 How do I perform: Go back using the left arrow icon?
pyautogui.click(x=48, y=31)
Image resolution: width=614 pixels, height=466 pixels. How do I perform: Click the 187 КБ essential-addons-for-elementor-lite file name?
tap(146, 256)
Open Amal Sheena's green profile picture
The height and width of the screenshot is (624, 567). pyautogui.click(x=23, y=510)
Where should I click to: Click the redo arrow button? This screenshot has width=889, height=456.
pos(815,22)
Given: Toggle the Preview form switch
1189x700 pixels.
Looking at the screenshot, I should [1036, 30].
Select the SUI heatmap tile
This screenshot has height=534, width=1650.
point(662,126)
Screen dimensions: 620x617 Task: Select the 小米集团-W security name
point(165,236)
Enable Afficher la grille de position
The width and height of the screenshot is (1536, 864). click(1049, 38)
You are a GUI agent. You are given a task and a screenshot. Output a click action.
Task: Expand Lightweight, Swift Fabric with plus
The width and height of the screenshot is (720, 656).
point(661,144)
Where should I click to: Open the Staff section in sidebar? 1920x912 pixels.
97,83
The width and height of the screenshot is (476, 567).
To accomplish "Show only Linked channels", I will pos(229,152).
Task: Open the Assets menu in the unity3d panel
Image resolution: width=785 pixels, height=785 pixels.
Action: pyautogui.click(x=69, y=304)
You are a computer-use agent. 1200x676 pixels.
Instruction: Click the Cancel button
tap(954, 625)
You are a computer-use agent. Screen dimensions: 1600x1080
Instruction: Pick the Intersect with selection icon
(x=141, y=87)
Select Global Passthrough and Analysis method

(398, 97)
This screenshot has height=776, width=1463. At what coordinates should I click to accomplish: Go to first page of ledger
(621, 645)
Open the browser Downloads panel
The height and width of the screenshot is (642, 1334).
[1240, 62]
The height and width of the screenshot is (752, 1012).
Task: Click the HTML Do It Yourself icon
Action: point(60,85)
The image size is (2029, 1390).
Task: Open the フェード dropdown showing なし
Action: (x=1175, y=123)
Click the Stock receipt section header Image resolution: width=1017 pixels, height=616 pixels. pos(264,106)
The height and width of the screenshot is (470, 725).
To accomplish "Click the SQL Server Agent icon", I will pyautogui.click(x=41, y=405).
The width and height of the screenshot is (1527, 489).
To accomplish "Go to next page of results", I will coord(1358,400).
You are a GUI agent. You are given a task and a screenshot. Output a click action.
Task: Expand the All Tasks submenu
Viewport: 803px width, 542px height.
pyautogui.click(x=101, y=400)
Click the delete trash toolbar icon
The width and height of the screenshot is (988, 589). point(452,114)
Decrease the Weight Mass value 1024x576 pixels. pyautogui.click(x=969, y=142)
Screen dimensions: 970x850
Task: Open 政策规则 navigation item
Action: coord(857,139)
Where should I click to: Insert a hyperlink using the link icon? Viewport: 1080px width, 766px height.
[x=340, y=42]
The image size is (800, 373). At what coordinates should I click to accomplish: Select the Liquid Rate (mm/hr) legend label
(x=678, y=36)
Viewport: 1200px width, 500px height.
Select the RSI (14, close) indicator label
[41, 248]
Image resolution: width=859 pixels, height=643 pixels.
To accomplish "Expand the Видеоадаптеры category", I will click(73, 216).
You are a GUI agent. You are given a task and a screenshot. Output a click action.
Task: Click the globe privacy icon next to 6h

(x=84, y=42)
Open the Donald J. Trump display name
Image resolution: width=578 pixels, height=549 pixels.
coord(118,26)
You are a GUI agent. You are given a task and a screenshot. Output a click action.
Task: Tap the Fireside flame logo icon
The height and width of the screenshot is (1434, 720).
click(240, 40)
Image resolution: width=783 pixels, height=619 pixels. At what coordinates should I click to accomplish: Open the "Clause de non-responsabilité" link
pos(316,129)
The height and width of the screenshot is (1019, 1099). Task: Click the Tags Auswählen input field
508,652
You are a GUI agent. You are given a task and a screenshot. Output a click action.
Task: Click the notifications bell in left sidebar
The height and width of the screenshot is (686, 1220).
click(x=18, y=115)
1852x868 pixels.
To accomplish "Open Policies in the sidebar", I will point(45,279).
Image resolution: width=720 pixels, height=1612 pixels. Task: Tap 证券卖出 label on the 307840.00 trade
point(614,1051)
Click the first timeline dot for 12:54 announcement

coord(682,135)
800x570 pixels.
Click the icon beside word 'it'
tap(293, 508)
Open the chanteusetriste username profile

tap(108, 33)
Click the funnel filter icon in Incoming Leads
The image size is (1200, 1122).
# # # # # # #
--- The problem ---
In the records above, some lines may contain the word "Expand"; copy every one of them.

--- Solved problem ---
Task: Expand Lightweight, Swift Fabric with plus
Task: Expand the All Tasks submenu
To accomplish "Expand the Видеоадаптеры category", I will click(73, 216).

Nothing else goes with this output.